While the government promotes such businesses in its desperate quest for foreign currency, the population continues to face difficulties acquiring basic products in the national currency.
The dollar prevails
In December, the Cuban government approved a document that regulates the "partial dollarization of the economy", as announced by Prime Minister Manuel Marrero Cruz during the fourth ordinary session of the National Assembly.
This measure, which reflects the increasing influence of the U.S. dollar in the country, seeks (for the umpteenth time) to reorganize key sectors of the economy while attempting to control the impact of the informal currency market.
The partial dollarization scheme covers the following sectors: wholesale and retail trade in previously approved currencies; and payment of tariffs and services related to foreign trade for non-state management forms.
Additionally, cash in dollars is accepted in strategic sectors such as tourism, Casas del Habano, pharmacies, optical shops, international clinics, and airports. Furthermore, there are payments in foreign currency to agricultural producers who substitute imports and to those who manufacture exportable goods.
According to the regime, this regulation must also allow greater flexibility in the use of foreign currency for specific economic activities, such as tourism and foreign trade, which are key sectors for generating income amid the economic crisis.
Frequently Asked Questions about the elimination of MLC in the new store in Havana
Why does the new store in Havana no longer accept payments in MLC?
The store has eliminated payments in Freely Convertible Currency (MLC) and now only accepts VISA, MasterCard, MIR, and prepaid cards issued by BANDEC, AIS, Viajero, and Clásica. This change has caused discomfort, as MLC cards, even when recharged from abroad, are no longer valid in this space, reinforcing perceptions of arbitrariness in the economic policies of the Cuban government.
How does the partial dollarization of the Cuban economy affect the population?
The partial dollarization of the Cuban economy, which includes the opening of stores that only accept dollars, exacerbates social inequalities as a large portion of the population does not have access to this currency and continues to receive their salary in national currency. This has created a parallel market that leaves many citizens on the sidelines.
What payment methods does the Infanta and Santa Marta store in Havana accept?
The Infanta and Santa Marta store no longer accepts payments in freely convertible currency (MLC). Now, payments can only be made with VISA, MasterCard, MIR cards, and prepaid cards issued by BANDEC, AIS, Viajero, and Clásica, the latter offering a 5% discount on purchases.
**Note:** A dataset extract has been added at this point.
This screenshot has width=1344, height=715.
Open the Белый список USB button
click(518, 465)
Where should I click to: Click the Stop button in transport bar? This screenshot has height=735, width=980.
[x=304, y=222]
What impact does the opening of dollar stores have on the informal currency market in Cuba?
The opening of stores that only accept dollars has increased the demand for this currency, causing a rise in the exchange rates of the informal market. This phenomenon directly impacts Cuban citizens, who face difficulties accessing the foreign currencies needed to purchase basic products.
What is the strategy of the Cuban government regarding the partial dollarization of the economy?
The Cuban government has implemented the partial dollarization of the economy as a strategy to reorganize key sectors and attract foreign currency. This measure aims to allow more flexibility in the use of foreign currency for specific economic activities, such as tourism and foreign trade, in an attempt to manage the impact of the informal exchange market and generate income amid the economic crisis.